“You have to see this movie,” I had intended to implore everyone I know. I intended to post the trailer on Facebook with this command: Go see this movie!
But then I saw the movie. And haven’t been able to recommend it to anyone.
I can’t. Because I felt nauseous throughout most of it.
Not because the movie is bad; it’s just too realistic.
I felt the same way watching Schindler’s List. When it was over, I was glad I saw it for the heightened awareness it gave me of how insidiously rights can be stripped. But I did not enjoy watching it.
Nor did I enjoy watching Suffragette.
Having authored a play about the early women’s suffrage movement in the United States, I was beyond thrilled that a motion picture would showcase the underbelly of women’s struggle for equality under the law. Friends from all over the country alerted me that it would be released soon; local friends requested to accompany me to see it. I set a date and off we went.

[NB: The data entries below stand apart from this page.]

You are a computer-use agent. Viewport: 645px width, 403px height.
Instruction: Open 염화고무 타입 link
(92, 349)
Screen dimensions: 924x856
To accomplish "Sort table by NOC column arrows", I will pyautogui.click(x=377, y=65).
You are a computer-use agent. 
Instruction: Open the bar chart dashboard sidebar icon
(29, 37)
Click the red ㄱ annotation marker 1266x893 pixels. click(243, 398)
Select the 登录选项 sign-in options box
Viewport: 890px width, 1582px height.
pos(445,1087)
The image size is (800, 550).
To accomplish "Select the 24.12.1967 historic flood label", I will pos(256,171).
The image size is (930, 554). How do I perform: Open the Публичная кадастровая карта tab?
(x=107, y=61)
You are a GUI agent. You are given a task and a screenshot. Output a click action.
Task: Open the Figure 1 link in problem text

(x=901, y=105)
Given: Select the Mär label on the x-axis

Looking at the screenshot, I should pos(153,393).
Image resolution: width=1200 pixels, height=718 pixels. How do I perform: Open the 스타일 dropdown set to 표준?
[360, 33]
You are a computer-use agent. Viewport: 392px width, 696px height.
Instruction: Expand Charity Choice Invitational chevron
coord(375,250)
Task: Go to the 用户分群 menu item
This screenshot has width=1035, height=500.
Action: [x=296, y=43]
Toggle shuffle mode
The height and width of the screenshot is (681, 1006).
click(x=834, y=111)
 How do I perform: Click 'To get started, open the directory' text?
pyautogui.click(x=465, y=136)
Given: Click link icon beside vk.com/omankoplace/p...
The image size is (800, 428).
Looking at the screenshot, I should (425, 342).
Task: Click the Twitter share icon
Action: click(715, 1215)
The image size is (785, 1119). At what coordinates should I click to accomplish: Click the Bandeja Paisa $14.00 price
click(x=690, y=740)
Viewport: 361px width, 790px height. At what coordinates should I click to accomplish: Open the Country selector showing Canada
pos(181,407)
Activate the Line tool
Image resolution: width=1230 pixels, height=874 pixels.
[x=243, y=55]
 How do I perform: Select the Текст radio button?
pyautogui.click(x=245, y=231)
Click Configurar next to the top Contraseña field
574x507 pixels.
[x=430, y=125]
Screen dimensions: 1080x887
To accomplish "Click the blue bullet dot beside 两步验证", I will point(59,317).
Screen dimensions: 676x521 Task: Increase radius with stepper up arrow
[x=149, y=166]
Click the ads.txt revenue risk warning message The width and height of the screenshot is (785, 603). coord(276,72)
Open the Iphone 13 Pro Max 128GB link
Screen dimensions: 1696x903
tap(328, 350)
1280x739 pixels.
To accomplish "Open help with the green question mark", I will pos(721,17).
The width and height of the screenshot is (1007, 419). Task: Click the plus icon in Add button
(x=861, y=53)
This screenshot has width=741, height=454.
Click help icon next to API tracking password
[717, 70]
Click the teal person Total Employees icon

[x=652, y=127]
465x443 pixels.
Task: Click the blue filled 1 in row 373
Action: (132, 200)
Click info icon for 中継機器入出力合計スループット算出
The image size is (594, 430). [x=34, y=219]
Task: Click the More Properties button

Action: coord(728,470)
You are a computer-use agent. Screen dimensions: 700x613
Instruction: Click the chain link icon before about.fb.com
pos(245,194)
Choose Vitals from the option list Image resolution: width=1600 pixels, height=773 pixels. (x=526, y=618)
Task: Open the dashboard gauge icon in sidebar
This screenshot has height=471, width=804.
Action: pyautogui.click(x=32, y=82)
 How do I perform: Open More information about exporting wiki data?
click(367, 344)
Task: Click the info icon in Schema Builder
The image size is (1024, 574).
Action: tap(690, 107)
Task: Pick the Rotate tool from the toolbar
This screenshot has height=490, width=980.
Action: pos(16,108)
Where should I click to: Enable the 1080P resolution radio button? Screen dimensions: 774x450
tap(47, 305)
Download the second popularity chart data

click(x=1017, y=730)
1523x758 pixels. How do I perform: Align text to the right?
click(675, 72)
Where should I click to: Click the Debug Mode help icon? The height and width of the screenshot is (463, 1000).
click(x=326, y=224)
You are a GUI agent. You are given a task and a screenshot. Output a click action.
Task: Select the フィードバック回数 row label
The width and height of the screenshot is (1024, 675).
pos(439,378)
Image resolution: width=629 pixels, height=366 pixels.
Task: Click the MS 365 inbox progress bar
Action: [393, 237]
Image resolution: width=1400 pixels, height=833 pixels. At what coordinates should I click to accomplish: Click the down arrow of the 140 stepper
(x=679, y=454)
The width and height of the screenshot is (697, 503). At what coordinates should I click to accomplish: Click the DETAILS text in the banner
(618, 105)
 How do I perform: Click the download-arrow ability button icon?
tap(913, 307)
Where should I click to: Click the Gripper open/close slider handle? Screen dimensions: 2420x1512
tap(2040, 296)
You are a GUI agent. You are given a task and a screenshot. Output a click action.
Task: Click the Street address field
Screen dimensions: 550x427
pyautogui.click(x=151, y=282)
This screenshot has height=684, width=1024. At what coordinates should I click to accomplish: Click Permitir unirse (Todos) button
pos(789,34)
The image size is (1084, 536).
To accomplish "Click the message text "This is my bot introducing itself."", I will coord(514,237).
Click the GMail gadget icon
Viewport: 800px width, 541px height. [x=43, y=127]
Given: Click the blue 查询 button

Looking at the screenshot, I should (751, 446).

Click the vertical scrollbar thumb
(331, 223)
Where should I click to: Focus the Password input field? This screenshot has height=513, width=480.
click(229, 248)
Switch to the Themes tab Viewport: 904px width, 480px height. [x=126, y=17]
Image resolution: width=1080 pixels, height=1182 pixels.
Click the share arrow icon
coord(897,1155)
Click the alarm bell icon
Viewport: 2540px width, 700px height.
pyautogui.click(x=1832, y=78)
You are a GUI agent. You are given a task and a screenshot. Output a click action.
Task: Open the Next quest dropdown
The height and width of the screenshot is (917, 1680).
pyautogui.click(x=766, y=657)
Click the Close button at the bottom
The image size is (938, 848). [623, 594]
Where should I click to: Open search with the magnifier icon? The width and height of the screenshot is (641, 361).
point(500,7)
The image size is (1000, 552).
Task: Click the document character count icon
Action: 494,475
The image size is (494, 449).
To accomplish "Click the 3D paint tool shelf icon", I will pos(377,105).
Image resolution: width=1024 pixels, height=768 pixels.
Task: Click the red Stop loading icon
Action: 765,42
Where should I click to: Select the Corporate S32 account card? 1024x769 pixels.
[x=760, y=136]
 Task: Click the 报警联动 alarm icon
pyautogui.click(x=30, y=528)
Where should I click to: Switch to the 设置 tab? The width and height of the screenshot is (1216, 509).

But as the story, set in 1912 London, unfolded—women working in a factory, being sexually abused, coming home only to be abused some more—I sat in the movie theater holding my stomach. They were trapped; there was no sanctuary under the law for them. Their only hope lay in social and political changes sought by the suffrage movement, participation in which was punishable by every means possible, including beatings, incarceration, force feeding, loss of wages, children and home. Many were committed to mental institutions, with no hope of release if they did not relent.
Emmeline Pankhurst, founder of the Women’s Social and Political Union, is portrayed by Meryl Streep. Like Alice Paul in the United States, she pushed the British suffragettes toward civil disobedience with the slogan, Deeds, not words. Following her command only made things worse for the crusaders until the casualties mounted enough to gain media attention.
Death is what it took. Death was the ultimate sacrifice.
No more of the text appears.